What the exercise asks =>
Please write out exactly the line containing "Task: Duplicate the page using the copy icon" below and every line after it, through the last one, but leave out any pictures.

Material for this exercise =>
┄┄┄┄┄┄┄┄┄┄┄┄┄┄┄┄┄┄┄┄
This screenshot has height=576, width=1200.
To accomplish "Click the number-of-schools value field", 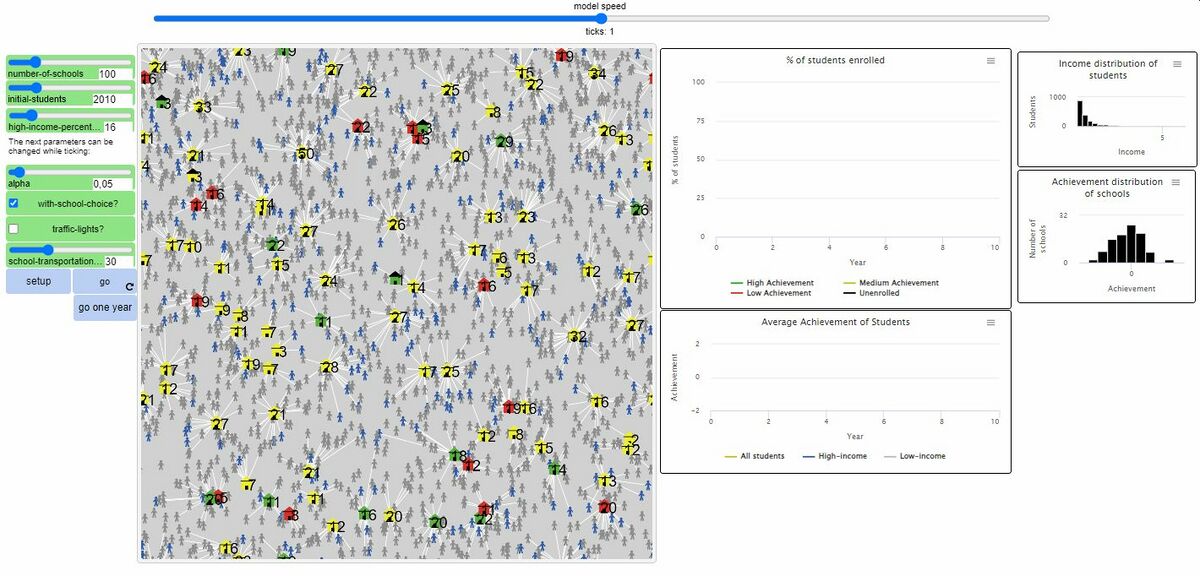I will point(114,74).
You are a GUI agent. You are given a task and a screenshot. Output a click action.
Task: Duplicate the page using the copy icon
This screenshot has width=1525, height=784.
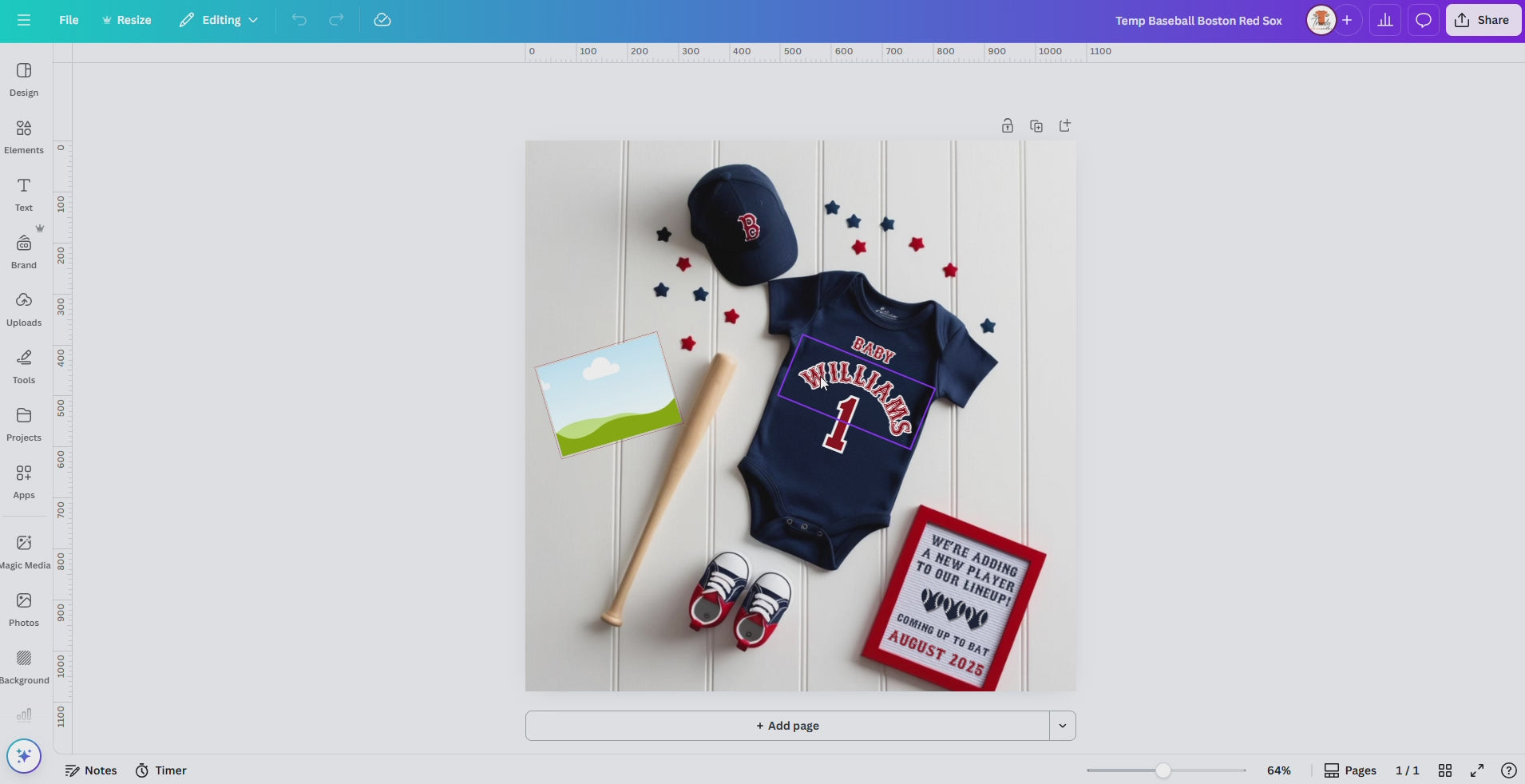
┄┄┄┄┄┄┄┄┄┄┄┄┄┄┄┄┄┄┄┄
Your solution =>
Task: Duplicate the page using the copy icon
This screenshot has width=1525, height=784.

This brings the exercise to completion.